Produce a word-for-word copy of the line that contains "Task: Expand the Year 1989 group" and each line after it through the end of the material, omitting pictures and all other lines.

The data:
----
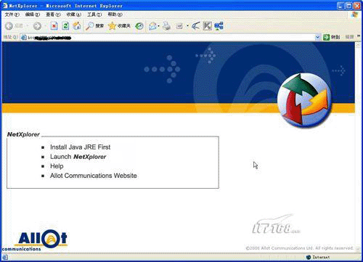Image resolution: width=363 pixels, height=262 pixels.
Task: Open the File (文件) menu
Action: pos(12,15)
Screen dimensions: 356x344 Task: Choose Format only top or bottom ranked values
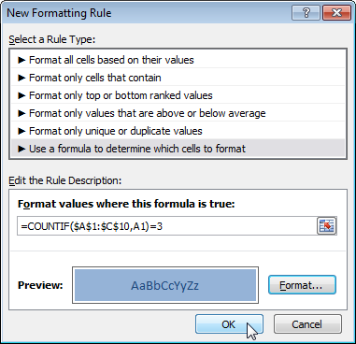click(178, 95)
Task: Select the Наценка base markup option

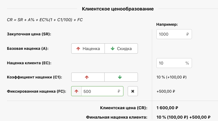Action: coord(88,49)
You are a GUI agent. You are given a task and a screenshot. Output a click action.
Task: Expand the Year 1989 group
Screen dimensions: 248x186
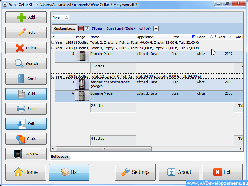pos(53,42)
----
Answer area:
Task: Expand the Year 1989 group
Screen dimensions: 248x186
pos(53,42)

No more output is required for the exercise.